= Brano scelto =
* * * * * * * * *

A Milano serve un urban center, sarebbe un volano di idee per l’emergenza casa

A Milano, il problema casa, è ancora un nodo nevralgico che attende soluzioni: l’inflazione continua a condizionare il mercato immobiliare con l’aumento generale dei prezzi che incide a sua volta sull’andamento del costo delle case in vendita e sui tassi di interesse dei mutui. E se diminuiscono le compravendite non si può dire lo stesso per il prezzo del mattone. Tuttavia, oltre ai dibattiti e ai confronti pubblici, alle dichiarazioni della politica che promettono attenzione a riguardo, il tema casa sembra ancora molto lontano dall’avere lo spazio di riflessione che meriterebbe.

Nel frattempo, però, dal basso, si auto-organizzano mobilitazioni contro il caro affitti. Da un lato si fa strada l’attivismo di giovani studenti che, montando alcune tende davanti al Politecnico prima e occupando un ex studentato abbandonato poi, hanno dato vita ad una protesta diffusa che è stata capace di contagiare anche altre parti d’Italia per denunciare la mancanza di politiche attente all’abitare dedicate ai giovani e agli studenti.

* * * * * * * * *

= Dati grezzi =
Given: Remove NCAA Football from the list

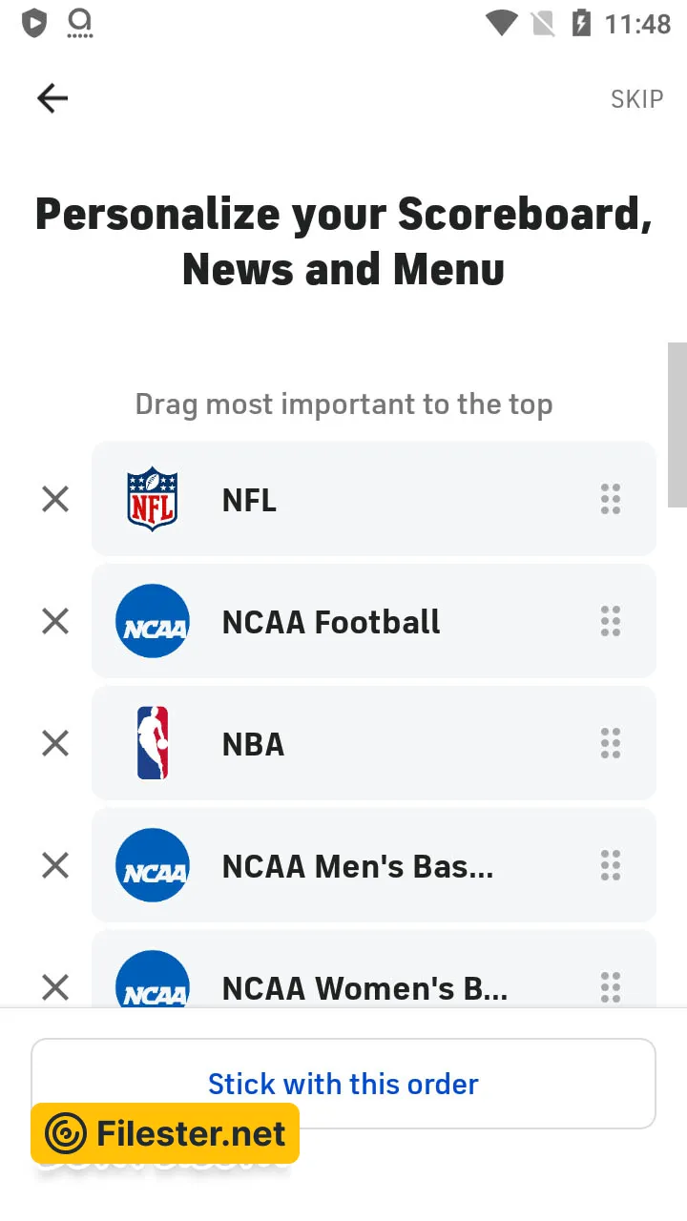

* * * * * * * * *

= Esercizi da svolgere =
a - Nel brano sulla casa a Milano, davanti a quale istituzione gli studenti hanno montato alcune tende?
b - Ricopia alla lettera la parte del brano sulla casa a Milano che comincia con "Nel frattempo, però, dal" e termina con "e agli studenti.".

= Risposte =
a - Davanti al Politecnico.

b -
Nel frattempo, però, dal basso, si auto-organizzano mobilitazioni contro il caro affitti. Da un lato si fa strada l’attivismo di giovani studenti che, montando alcune tende davanti al Politecnico prima e occupando un ex studentato abbandonato poi, hanno dato vita ad una protesta diffusa che è stata capace di contagiare anche altre parti d’Italia per denunciare la mancanza di politiche attente all’abitare dedicate ai giovani e agli studenti.